The first detailed project report of the Kochi Metro Rail prepared in 2005 predicted that three panchayats – Thrikkakara, Maradu, and Cheranalloor – would become centres for growth around Kochi. Thrikkakara and Maradu have stayed true to the forecast made 18 years ago to some extent by attracting investments in education, healthcare and hospitality sectors and through better infrastructure. While the two areas have graduated into municipalities, Cheranalloor panchayat still lags behind on the growth scale. The Vallarpadam container terminal road was expected to pave the way for greater investment in Cheranallore panchayat. The wide road provides easy access to the village from the busy High Court junction and Kalamassery. The recently inaugurated Edappally railway overbridge also connects Cheranallore to Edappally junction. These major roads allow the people of Cheranallore to bypass heavy traffic and reach the heart of the city in 30 minutes. In spite of these roads, businesses still find Cheranalloor panchayat less attractive.
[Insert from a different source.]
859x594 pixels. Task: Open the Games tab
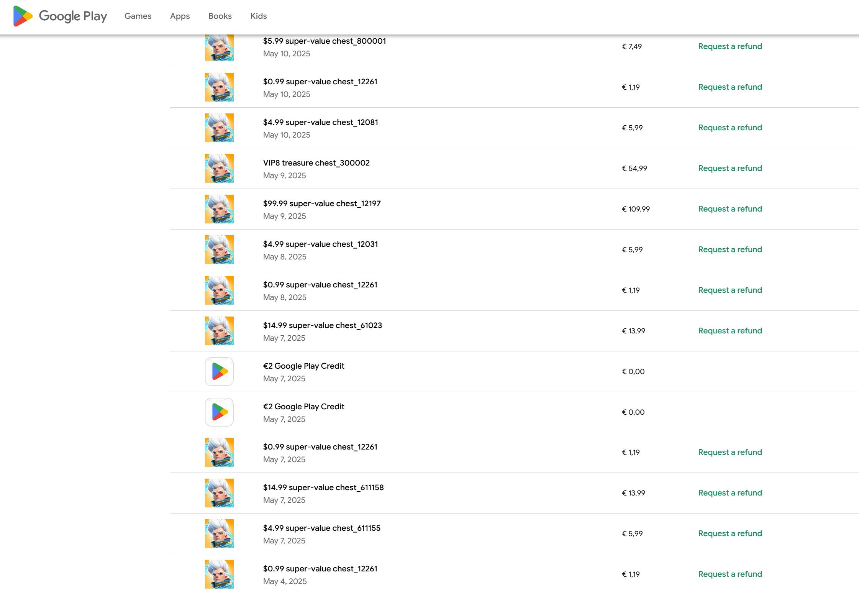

“Though the two major roads have been built, the approach roads and other main roads within the panchayat are extremely narrow, just enough to accommodate a bus. Unless they are also developed, people will hesitate before setting up a house or a business here,” said M.A. Mathew, former president of the Cheranalloor panchayath. Except for repairs and resurfacing, most of the roads and bridges in the panchayat, which borders the Kochi Corporation, are the same as they were more than 50 years ago. The existing roads are also poorly maintained.
Another burning problem the panchayat faces is shortage of water. Local residents lodged several protests with the Kerala Water Authority and were promised new water supply lines to quench their thirst. Work on laying the pipeline, however, is taking too long and residents in some parts of the panchayat still receive water only once a week.
The few hospitals, flats and automobile showrooms that have come up in the panchayat recently indicate a reversal in its fortunes. Real estate prices too, are rising steadily. “Cheranalloor still remains primarily a residential area. But things are looking up. Land along the main container terminal road costs around Rs.15 lakh per cent. Near the main road in Chittoor, the price could be around Rs.8 lakh per cent,” said V.A. Aravindakshan, president of the Cheranalloor Co-operative Society Bank. The panchayat, however, does not have the facility to manage the waste that its residents produce. Vacant fields along the roadside are strewn with solid waste and the stench is a constant along most of the panchayat’s roads. “We have been demanding proper waste disposal for several years now,” said Mohan Mangattusseril, secretary of PARWA, a residents’ welfare association.